Task requirements
Output the rows from the line with "Switch to the BROWSE ribbon tab" to the line with "tap(41, 55)", both included, as a Markdown table with the columns Index and Entry, numbering each line and leaving out blank lines.

Records for this task

+ + +

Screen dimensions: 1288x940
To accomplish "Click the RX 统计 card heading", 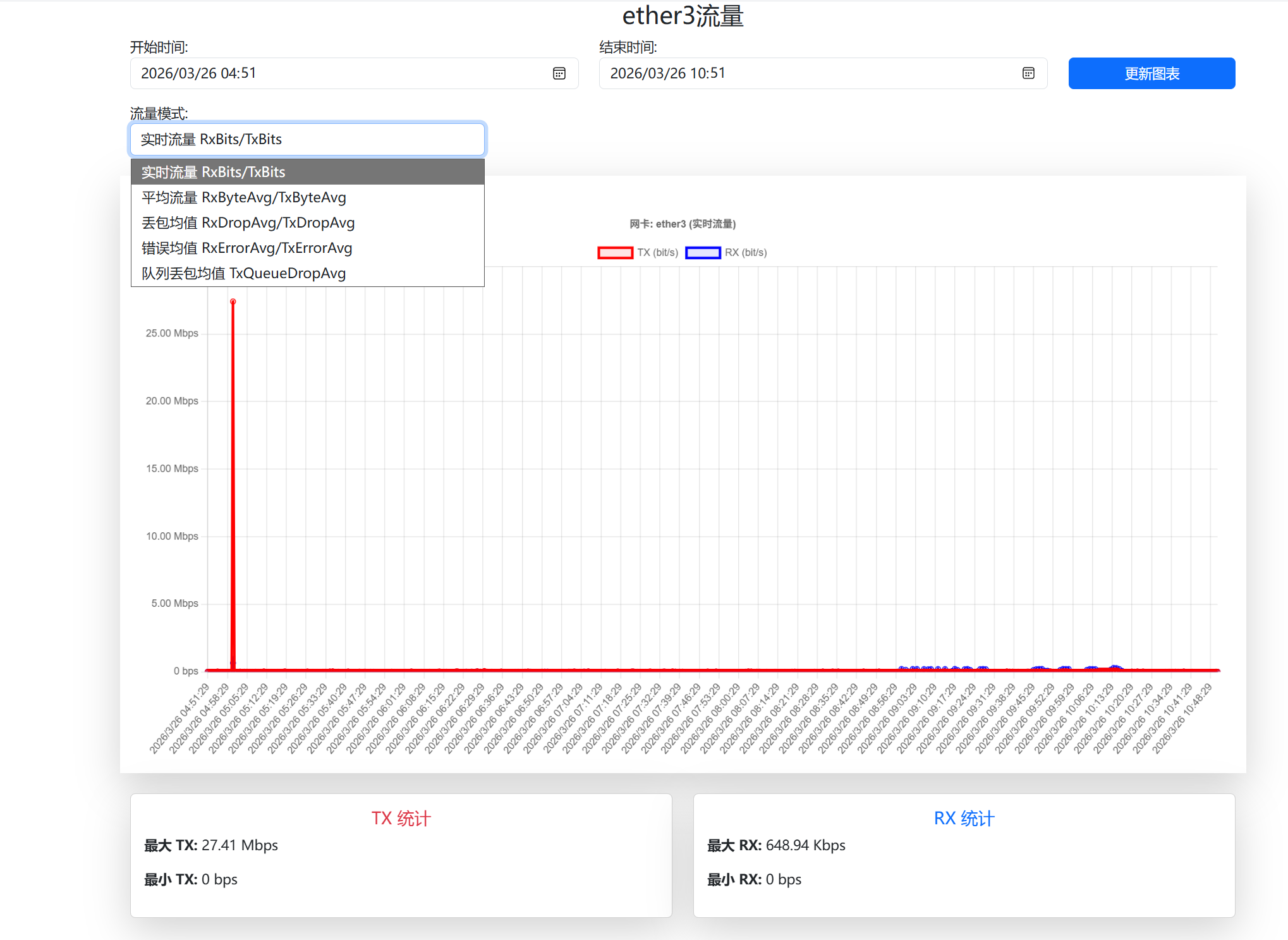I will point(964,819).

+ + +

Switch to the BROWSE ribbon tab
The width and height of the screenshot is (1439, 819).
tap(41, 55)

+ + +

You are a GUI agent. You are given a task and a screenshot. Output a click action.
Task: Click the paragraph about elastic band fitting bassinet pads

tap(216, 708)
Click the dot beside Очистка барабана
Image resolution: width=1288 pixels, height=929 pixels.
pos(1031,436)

+ + +

Answer to the task
| Index | Entry |
|---|---|
| 1 | Switch to the BROWSE ribbon tab |
| 2 | The width and height of the screenshot is (1439, 819). |
| 3 | tap(41, 55) |